(DATA FOR THIS EXERCISE Opens)

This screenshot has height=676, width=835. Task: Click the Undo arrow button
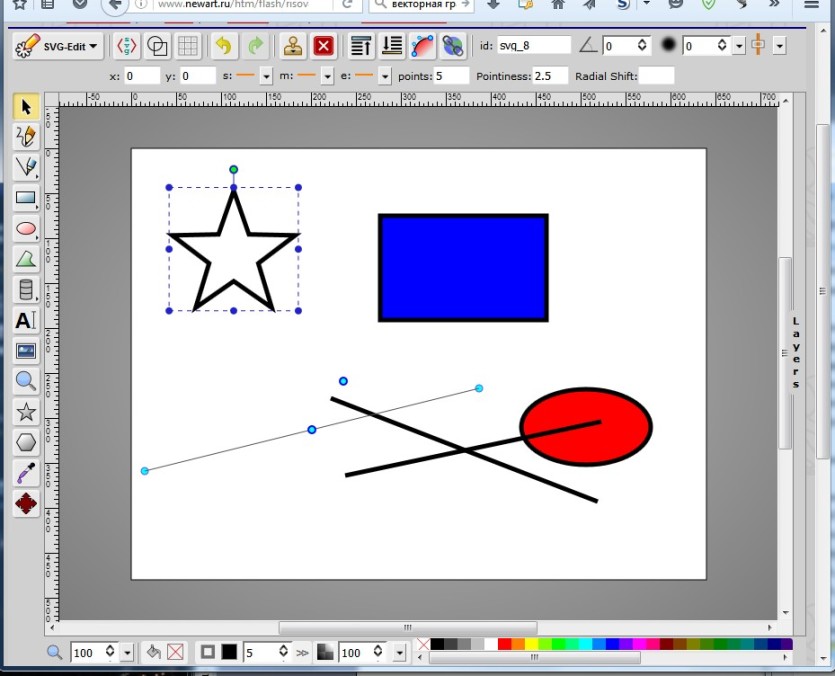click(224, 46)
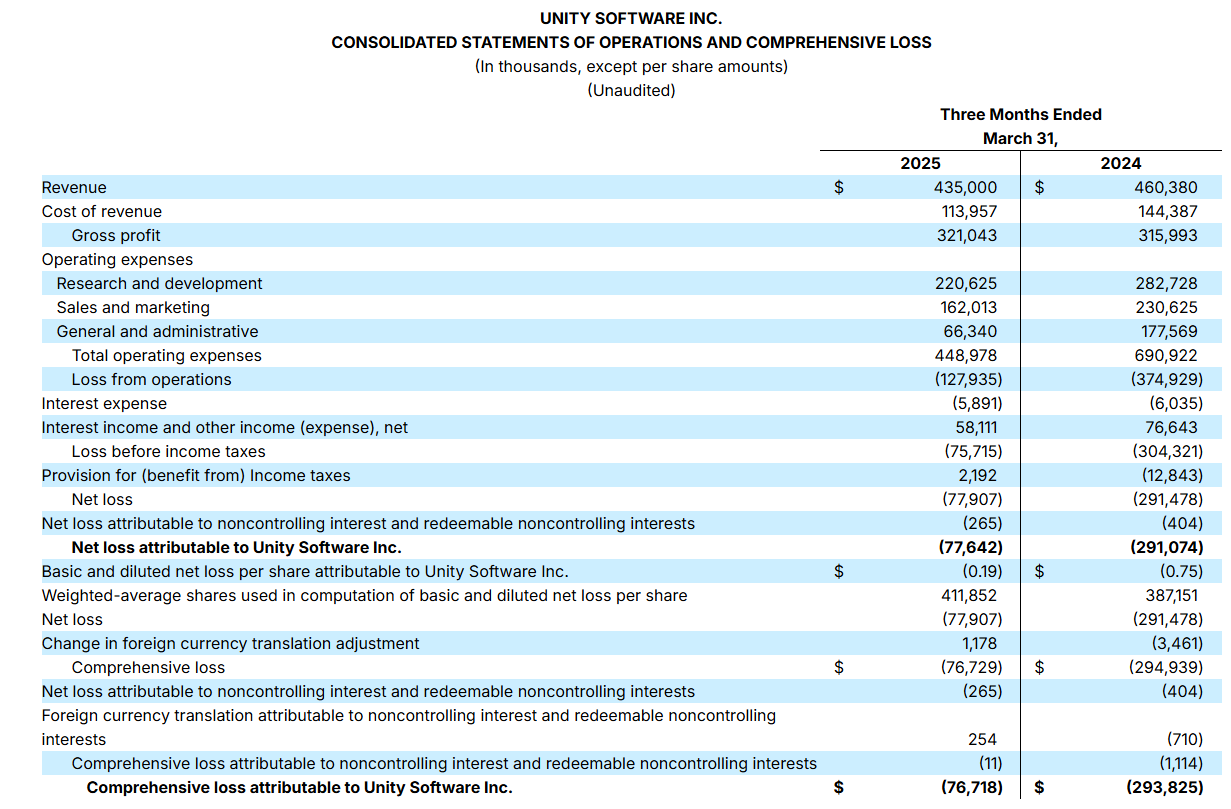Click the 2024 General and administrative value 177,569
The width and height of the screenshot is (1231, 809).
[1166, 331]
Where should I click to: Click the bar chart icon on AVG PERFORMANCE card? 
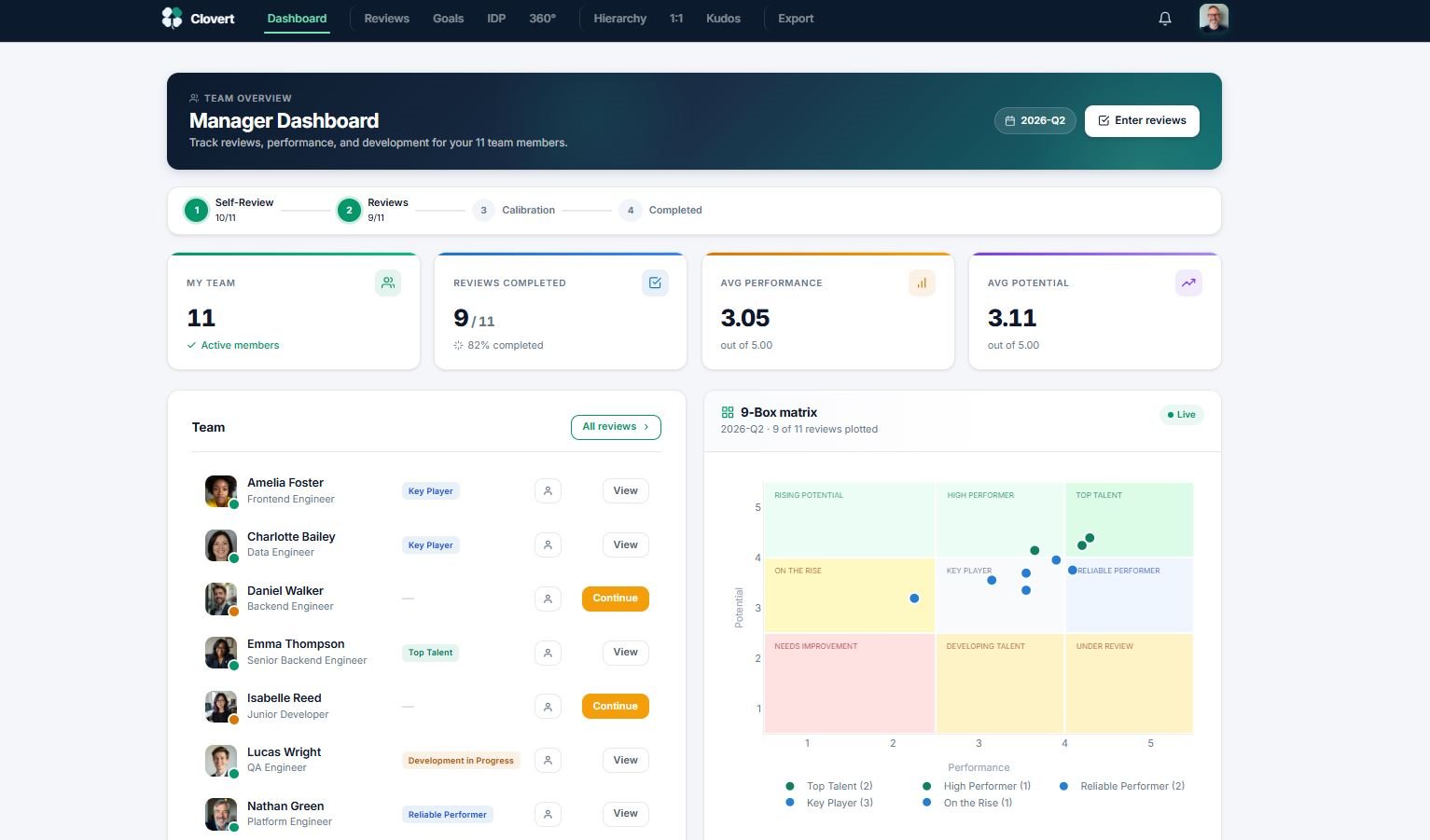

(DATA FOR THIS EXERCISE Closes)

TRY IT:
Would you output each entry exactly and leave the pictures behind?

YOUR SOLUTION:
This screenshot has height=676, width=835. Task: Click the Undo arrow button
click(224, 46)
Click the 2024 General and administrative value 177,569
The width and height of the screenshot is (1231, 809).
[1166, 331]
Where should I click to: Click the bar chart icon on AVG PERFORMANCE card? 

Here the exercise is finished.